## Problem statement
Reproduce the Mirage IIIV text word for word, between "The Mirage IIIV was a competitor" and "on public display.", inclusive.

Dassault Mirage IIIV
|Mirage IIIV at the Musée de l'Air et de l'Espace, Le Bourget, France|
|Role||VTOL fighter aircraft|
|First flight||12 February 1965|
|Primary user||French Air Force|
|Developed from||Dassault Balzac V|
The Mirage IIIV was a VTOL derivative of an existing conventional fighter, the Dassault Mirage III; the principal difference between the two types was the addition of eight small vertical lift jets which straddling the main engine. These lift jets would have been used during vertical takeoffs and landings, but would have been inactive during horizontal flight. The Mirage IIIV had come about as a response to the issuing of a NATO specification, NATO Basic Military Requirement 3 (NBMR-3), which sought a supersonic-capable VTOL strike fighter.
The Mirage IIIV was a competitor with Hawker Siddeley's P.1154 VTOL fighter, a cousin of the Hawker Siddeley Harrier. Both aircraft competed to be selected to meet the NBMR-3 requirement. While the Mirage IIIV is commonly viewed as being more politically palatable due to an emphasis having been placed upon multinational development and manufacturing plans, the design of P.1154 (which only used a single engine) was seen as more straightforward and practical. Ultimately the P.1154 was selected to meet the NBMR-3 requirement to the detriment of the Mirage IIIV. One of the two prototypes constructed was destroyed in an accident; shortly following its loss, the whole project was abandoned; the surviving aircraft has since been placed on public display.
Design and development
In August 1961, NATO released an updated revision of its VTOL strike fighter requirement, NATO Basic Military Requirement 3 (NBMR-3). Specifications called for a supersonic V/STOL strike fighter with a combat radius of 460 kilometres (250 nmi). Cruise speed was to be Mach 0.92, with a dash speed of Mach 1.5. The aircraft, with a 910-kilogram (2,000 lb) payload, had to be able to clear a 15-metre (50 ft) obstacle following a 150-metre (500 ft) takeoff roll. Victory in this competition was viewed being of a high importance at the time as it was seem as being potentially "the first real NATO combat aircraft".
During the 1950s and 1960, both French aircraft manufacturer Dassault Aviation and British aerospace company Hawker Siddeley Aviation (HSA) were deeply interested in vertical takeoff/landing (VTOL)-capable combat aircraft. HSA had already been keen to develop a new generation of combat aircraft that would be capable of supersonic speeds. HSA's chief aircraft designer Sir Sydney Camm decided that the company should investigate the prospects of developing and manufacturing a viable combat-capable vertical take-off and landing (VTOL) fighter aircraft. Along with the subsonic Hawker P.1121 fighter (which would become the Hawker Siddeley Harrier later on, a supersonic design, designated as the P.1150 was produced; however, the release of NBMR-3, and subsequent revisions to it, led to the P.1150 proposal being considered to be undersized and thus unsatisfactory, which led to a desire for a redesign.[N 1] The new, larger aircraft design soon emerged, which was initially designated as P.1150/3 prior to being redesignated as the P.1154.

## Supplied records
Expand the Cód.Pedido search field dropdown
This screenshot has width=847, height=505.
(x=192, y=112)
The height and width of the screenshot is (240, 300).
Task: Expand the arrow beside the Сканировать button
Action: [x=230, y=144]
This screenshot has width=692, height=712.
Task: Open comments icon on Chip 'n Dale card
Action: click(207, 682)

## Solution for this task
The Mirage IIIV was a competitor with Hawker Siddeley's P.1154 VTOL fighter, a cousin of the Hawker Siddeley Harrier. Both aircraft competed to be selected to meet the NBMR-3 requirement. While the Mirage IIIV is commonly viewed as being more politically palatable due to an emphasis having been placed upon multinational development and manufacturing plans, the design of P.1154 (which only used a single engine) was seen as more straightforward and practical. Ultimately the P.1154 was selected to meet the NBMR-3 requirement to the detriment of the Mirage IIIV. One of the two prototypes constructed was destroyed in an accident; shortly following its loss, the whole project was abandoned; the surviving aircraft has since been placed on public display.